The ceramic sculptures of Carolein Smit are exclusively figurative, incredibly detailed, and covered with a shiny and colourful glaze. At first sight, her animal figures appear charming and cute. However, upon closer inspection of the details, such as the drops of blood or the posture that expresses strong feelings, one becomes suspicious and the work suddenly starts to evoke emotions. The ambivalence and irritation of what one feels accustomed to, something that seems normal and familiar, recurs in the artist’s works, which include human figures and hybrid creatures. Smit often elaborates on the traditional vanitas theme, with skulls and bones recurring frequently in her works.
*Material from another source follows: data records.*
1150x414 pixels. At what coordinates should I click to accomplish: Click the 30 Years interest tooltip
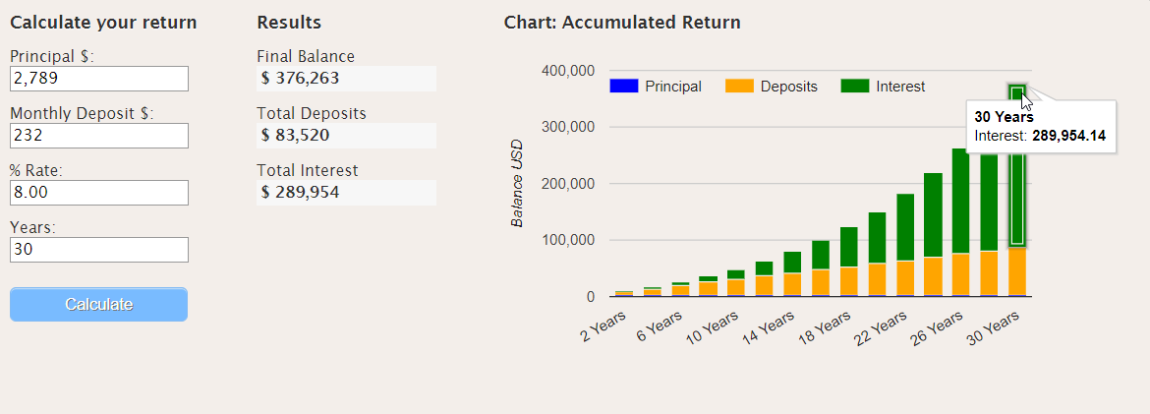tap(1041, 126)
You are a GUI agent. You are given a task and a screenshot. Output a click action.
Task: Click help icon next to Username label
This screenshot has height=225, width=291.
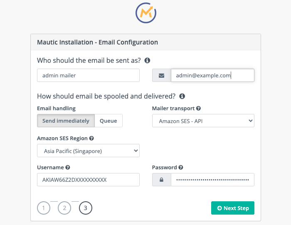tap(67, 168)
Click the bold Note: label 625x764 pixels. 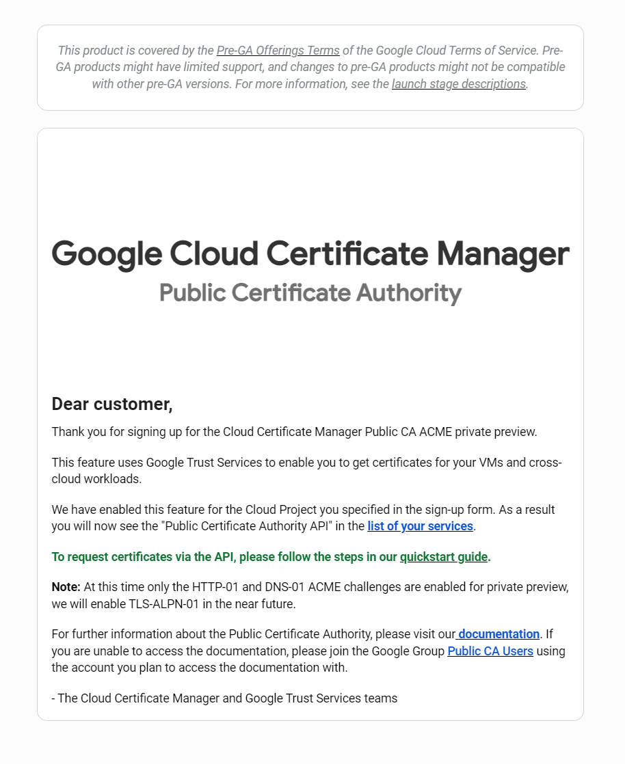(x=66, y=587)
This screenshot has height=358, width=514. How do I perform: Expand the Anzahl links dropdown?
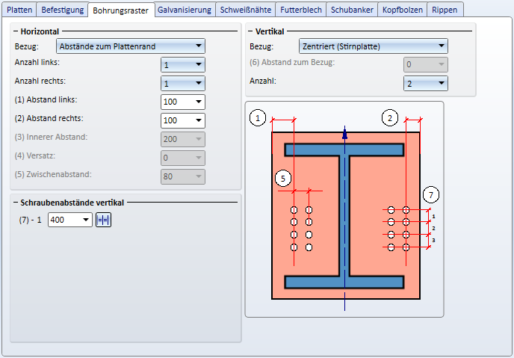[x=182, y=65]
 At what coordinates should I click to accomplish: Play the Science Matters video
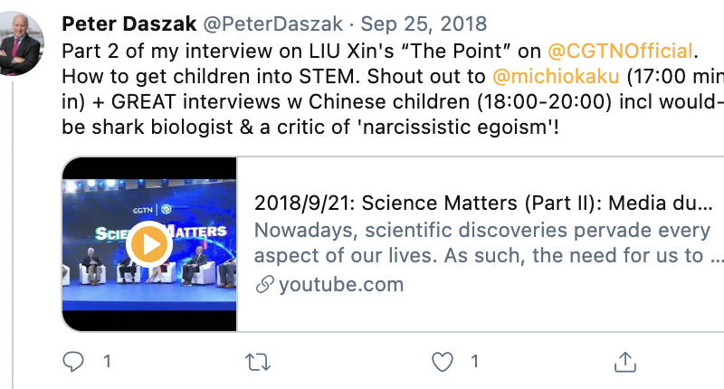coord(149,244)
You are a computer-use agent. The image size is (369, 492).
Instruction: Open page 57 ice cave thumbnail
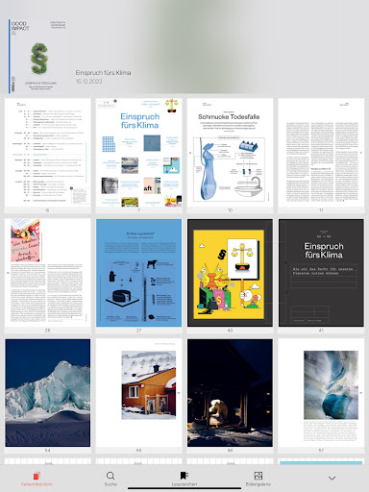point(321,393)
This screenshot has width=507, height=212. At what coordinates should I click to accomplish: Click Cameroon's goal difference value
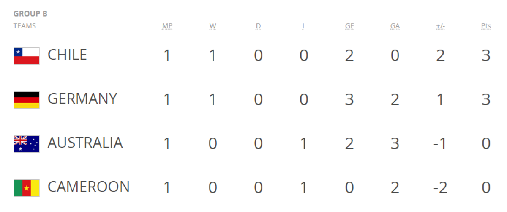point(439,187)
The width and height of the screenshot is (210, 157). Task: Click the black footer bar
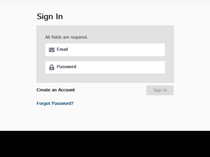(x=105, y=144)
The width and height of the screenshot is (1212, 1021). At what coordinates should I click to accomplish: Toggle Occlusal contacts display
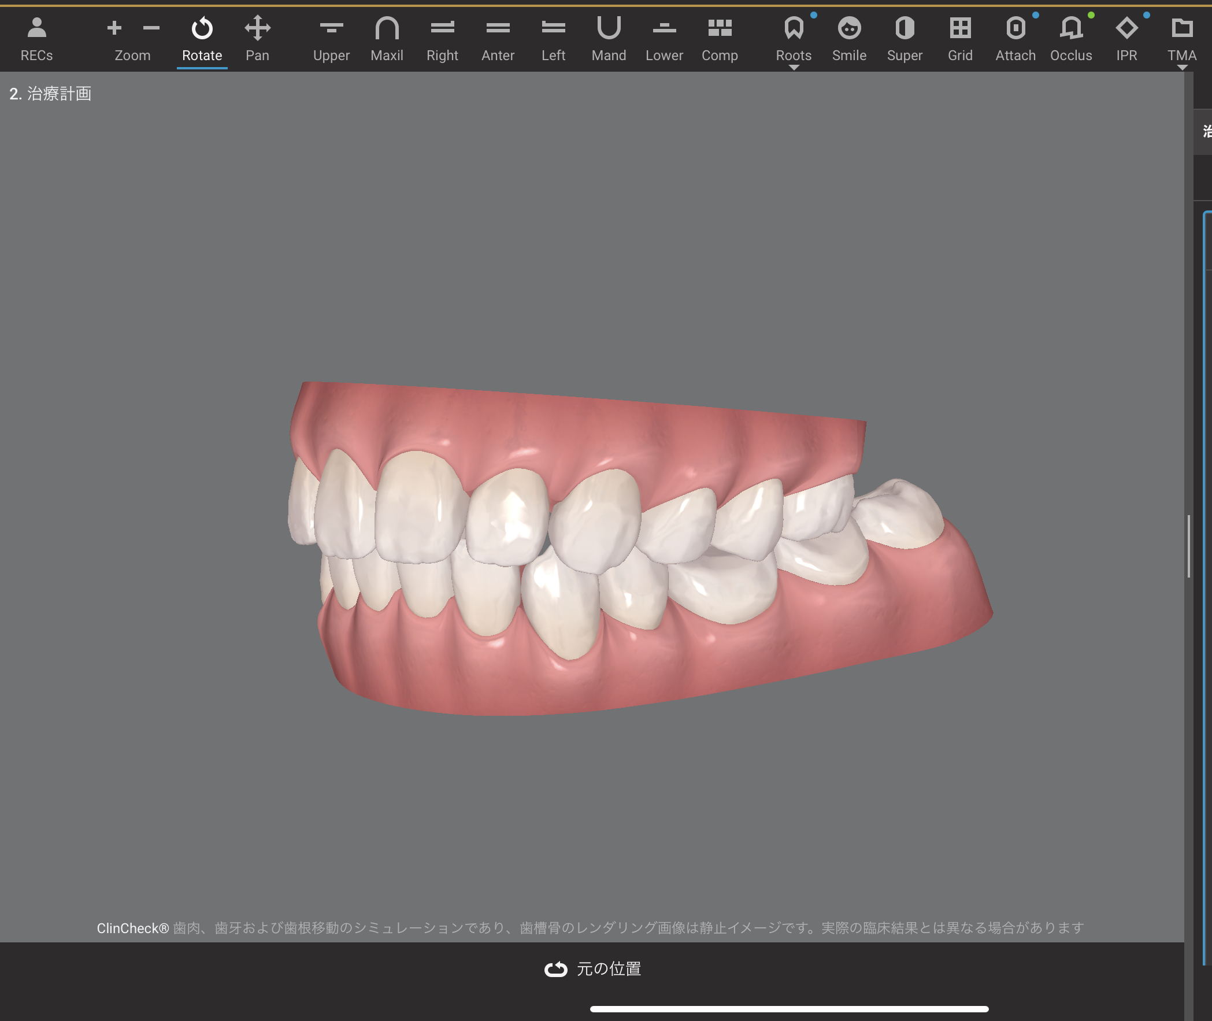[1071, 38]
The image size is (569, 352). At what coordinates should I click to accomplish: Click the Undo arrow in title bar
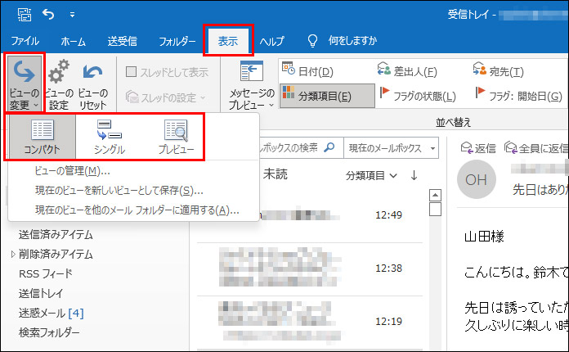(x=48, y=14)
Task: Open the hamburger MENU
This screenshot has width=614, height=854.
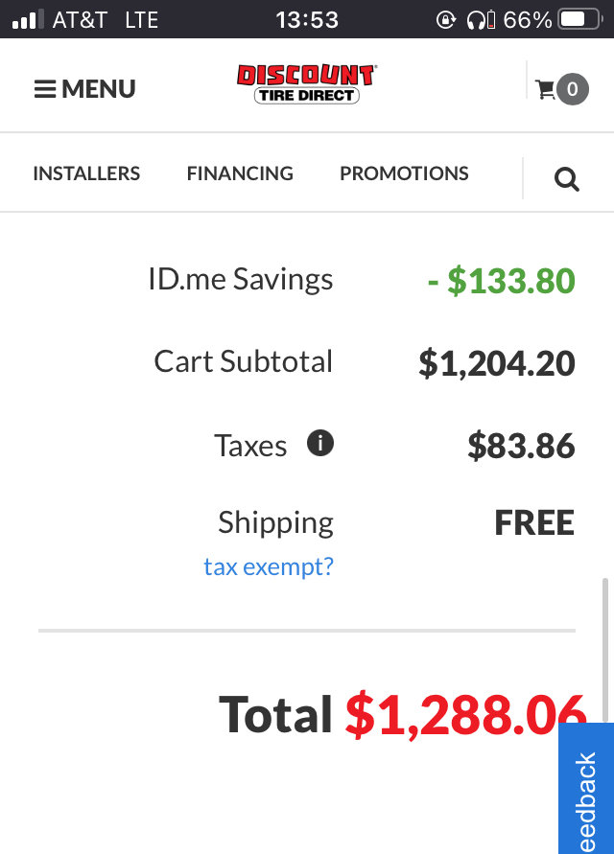Action: (84, 89)
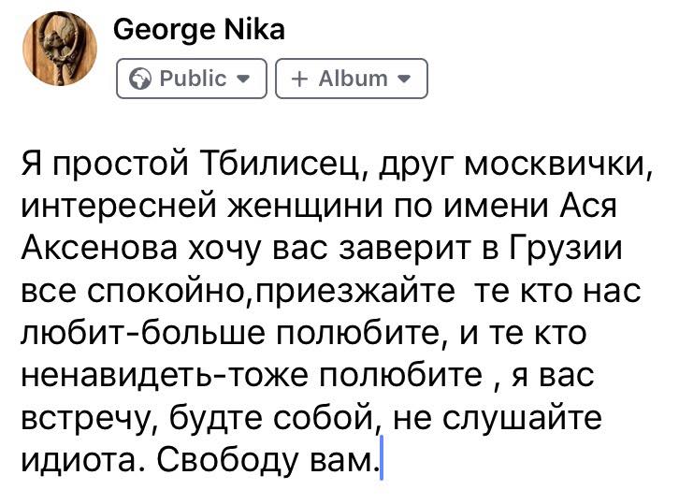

Smit does not draw sketches before she starts creating her ceramic sculptures. As she often sculpts a few works at the same time, she comes up with various ideas and connects the individual parts that only appear to have sense in the final and complete composition. The sculptures are fired, glazed, and fired again in several stages. From creating small sculpted details to colour design, this task is like an adventure because there are a multitude of variables that can spoil the final effect, or at least make the work look different than the artist had wished. From 1979 to 1984, Carolein Smit studied at the St Joost Academy of Art and Design in Breda, the Netherlands. Smit has been very popular in the Benelux states for many years and a retrospective exhibition devoted to her was organised in 2010 at Kunsthal Rotterdam. In 2018, the Victoria and Albert Museum in London, the Grassi Museum of Applied Arts in Leipzig and the Drents Museum in Assen displayed her ceramic works at individual exhibitions.